AI Prompting 101: Natural Language vs Danbooru Tags (plus Negative Prompts)

Prompting is just communicating intent to the model. Different model families respond better to different “dialects”:

Natural language prompting (plain English descriptions)
Danbooru-style prompting (comma-separated tags, common in anime/illustration models)

This guide is short and practical. For the natural-language section, the core structure is based on SergVidocq’s beginner guide. And if you want to see the kind of tagged images many anime models learn from, you can browse the Danbooru dataset here.

Part 1 — Natural language prompting (plain English)

The basic prompt “recipe” (layered, not magical)

Build your prompt like a stack of clear layers (adapted from the referenced article):

Main subject / scene
- “a young female wizard” (better than “girl”)
Action + context (what’s happening, where)
- “sitting on a rock, reading an ancient spellbook in an abandoned castle”
Descriptive adjectives (shape, mood, quality, vibe)
- “mysterious, detailed, cinematic”
Appearance details (clothes, pose, expression, unique traits)
- “purple hooded cloak, leather outfit with ornaments, focused expression”
Background / environment
- “floating magical particles, full moon behind ruined windows”
Style / medium
- “digital illustration”, “photo”, “pencil sketch”, “oil painting”, “3D render”
Lighting + color palette (optional but powerful)
- “dim moonlight, cool blue-purple tones”, “warm golden hour”
Logic + clarity
- Avoid contradictions and ambiguity (“red cat and blue dog”, not “cat and dog, red and blue”)

Tip from the referenced guide: English usually yields more predictable results, since a lot of training data and community prompting is English-first.

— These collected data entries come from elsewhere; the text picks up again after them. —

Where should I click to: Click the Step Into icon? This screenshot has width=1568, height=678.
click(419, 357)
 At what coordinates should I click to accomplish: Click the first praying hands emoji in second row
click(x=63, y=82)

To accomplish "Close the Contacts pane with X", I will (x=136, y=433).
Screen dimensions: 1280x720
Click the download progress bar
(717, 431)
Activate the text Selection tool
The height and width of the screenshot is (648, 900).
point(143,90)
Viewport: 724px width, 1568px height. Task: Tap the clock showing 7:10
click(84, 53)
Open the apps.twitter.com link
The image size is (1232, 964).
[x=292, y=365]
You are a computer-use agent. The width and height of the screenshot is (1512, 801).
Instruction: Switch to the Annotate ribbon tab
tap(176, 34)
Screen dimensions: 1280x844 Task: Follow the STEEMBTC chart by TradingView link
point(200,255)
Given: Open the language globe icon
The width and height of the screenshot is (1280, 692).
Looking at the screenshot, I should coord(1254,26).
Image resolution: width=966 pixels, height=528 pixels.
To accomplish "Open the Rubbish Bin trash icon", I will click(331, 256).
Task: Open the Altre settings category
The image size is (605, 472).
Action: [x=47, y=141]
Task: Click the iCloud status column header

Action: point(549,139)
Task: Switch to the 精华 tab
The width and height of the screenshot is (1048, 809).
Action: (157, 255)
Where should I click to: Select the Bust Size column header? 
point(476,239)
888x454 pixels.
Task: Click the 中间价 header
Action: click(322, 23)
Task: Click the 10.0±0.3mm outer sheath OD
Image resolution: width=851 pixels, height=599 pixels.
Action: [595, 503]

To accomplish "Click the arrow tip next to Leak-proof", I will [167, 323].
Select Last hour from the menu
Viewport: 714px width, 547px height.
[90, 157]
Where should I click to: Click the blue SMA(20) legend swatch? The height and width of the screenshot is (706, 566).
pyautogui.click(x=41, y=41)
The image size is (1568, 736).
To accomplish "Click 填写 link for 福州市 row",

“Good vs bad” examples (natural language)

Too vague

girl, castle

Clear and structured

A young female wizard sitting on a rock, reading an ancient spellbook inside an abandoned castle. Purple hooded cloak, leather outfit with ornaments, calm focused expression. Floating magical particles, moonlight through broken windows. Digital illustration, high detail, cool blue-purple tones, soft rim lighting.

Small habits that improve results fast

Be specific about the subject (age, role, species, object type)
Put the “story” in one sentence (subject + action + place), then add details
Declare style explicitly if you care about it
Use lighting words when the mood matters (“candlelit”, “neon”, “overcast”, “studio lighting”)
Remove contradictions before adding more tokens

Part 2 — Danbooru-style prompting (tag prompts)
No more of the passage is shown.